Given two lists A and B, and B is an anagram of A. B is an anagram of A means B is made by randomizing the order of the elements in A.
We want to find an index mapping P, from A to B. A mapping P[i] = j means the ith element in A appears in B at index j.
These lists A and B may contain duplicates.

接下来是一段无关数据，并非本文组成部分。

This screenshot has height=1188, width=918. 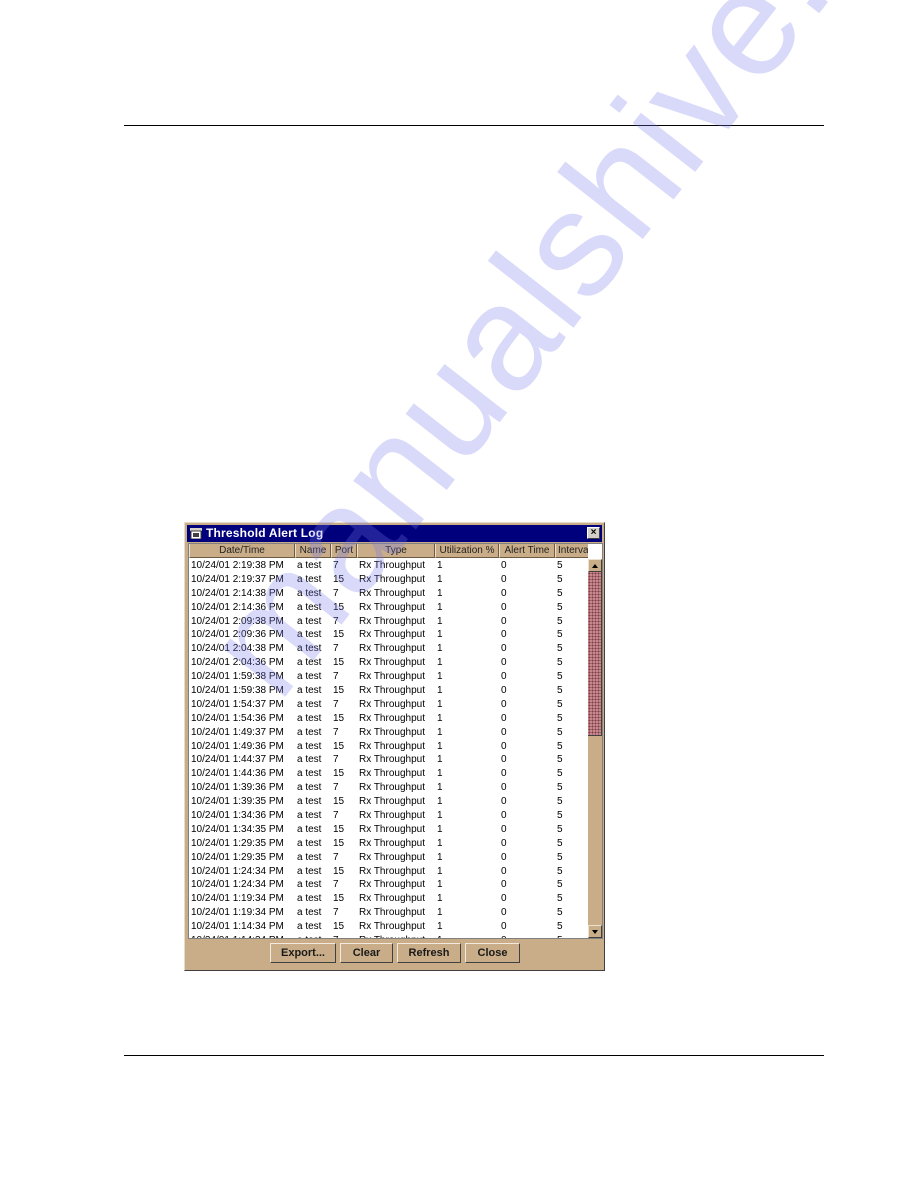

If there are multiple answers, output any of them.
For example, given
A = [12, 28, 46, 32, 50]
B = [50, 12, 32, 46, 28]
We should return
[1, 4, 3, 2, 0]
as P[0] = 1 because the 0th element of A appears at B[1], and P[1] = 4 because the 1st element of A appears at B[4], and so on.
Note:
- A, B have equal lengths in range [1, 100].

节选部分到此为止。